一方、「観察者」となるクラスは、主題からの通知を受け取るための共通の規約(インターフェース)を実装する。そして、通知が来た際には、自分自身の必要な処理(例えば、通知メッセージを画面に表示したり、関連するデータを更新したり)を実行する。このパターンの大きな利点は、主題がどの観察者が監視しているかを具体的に知る必要がない点だ。主題は単に「通知すべきイベントが発生した」という事実を、登録されているすべての観察者に伝えるだけで良い。観察者側も、主題の状態変化を自分で定期的に確認する手間が省け、通知が来たら必要なアクションを起こすことができる。これにより、システム全体の柔軟性が高まり、主題と観察者の間の結合度が低くなるため、どちらか一方を変更しても、もう一方に与える影響が少ないというメリットがある。例えば、新しい通知方法(例えば、LINE通知)を追加したい場合でも、新しい観察者クラスを作成して登録するだけで、既存の主題側のコードには手を加える必要がない。

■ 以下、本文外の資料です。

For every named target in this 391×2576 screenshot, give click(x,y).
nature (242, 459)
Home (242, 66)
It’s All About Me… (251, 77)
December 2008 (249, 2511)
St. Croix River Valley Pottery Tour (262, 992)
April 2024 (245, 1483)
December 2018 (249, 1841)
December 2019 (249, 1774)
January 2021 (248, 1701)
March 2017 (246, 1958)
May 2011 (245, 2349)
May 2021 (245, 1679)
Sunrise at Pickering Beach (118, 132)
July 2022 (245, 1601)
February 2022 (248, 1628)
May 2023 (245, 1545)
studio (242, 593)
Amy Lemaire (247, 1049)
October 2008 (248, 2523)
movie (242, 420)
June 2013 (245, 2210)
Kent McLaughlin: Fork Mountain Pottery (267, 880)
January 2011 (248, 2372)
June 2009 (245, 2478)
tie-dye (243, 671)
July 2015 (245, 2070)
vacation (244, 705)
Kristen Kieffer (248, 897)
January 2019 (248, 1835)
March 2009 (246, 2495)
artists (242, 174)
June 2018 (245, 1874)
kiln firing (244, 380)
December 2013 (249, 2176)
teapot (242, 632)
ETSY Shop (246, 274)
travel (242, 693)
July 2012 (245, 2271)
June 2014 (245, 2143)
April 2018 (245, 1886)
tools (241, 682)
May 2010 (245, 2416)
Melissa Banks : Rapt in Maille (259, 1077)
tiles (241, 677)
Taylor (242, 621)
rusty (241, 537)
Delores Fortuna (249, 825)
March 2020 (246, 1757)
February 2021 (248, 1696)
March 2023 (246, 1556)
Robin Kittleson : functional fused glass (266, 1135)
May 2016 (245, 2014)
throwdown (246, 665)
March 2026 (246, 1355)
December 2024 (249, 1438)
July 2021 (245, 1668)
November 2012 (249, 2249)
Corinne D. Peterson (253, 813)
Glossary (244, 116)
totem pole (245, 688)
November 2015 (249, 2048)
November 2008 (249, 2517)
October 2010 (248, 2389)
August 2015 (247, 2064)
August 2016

これらのデザインパターンや設計原則は、単にプログラミングの技術的な側面だけでなく、ソフトウェア開発における「なぜそのように設計するのか」という意図や、長期的な視点での品質を保証するための重要な考え方を提供してくれる。システムエンジニアを目指す上で、これらの基本的な知識を習得し、実践で活用していくことは、より良い設計思想を理解し、複雑な問題を効率的かつ堅牢に解決する能力を養う上で不可欠なステップとなるだろう。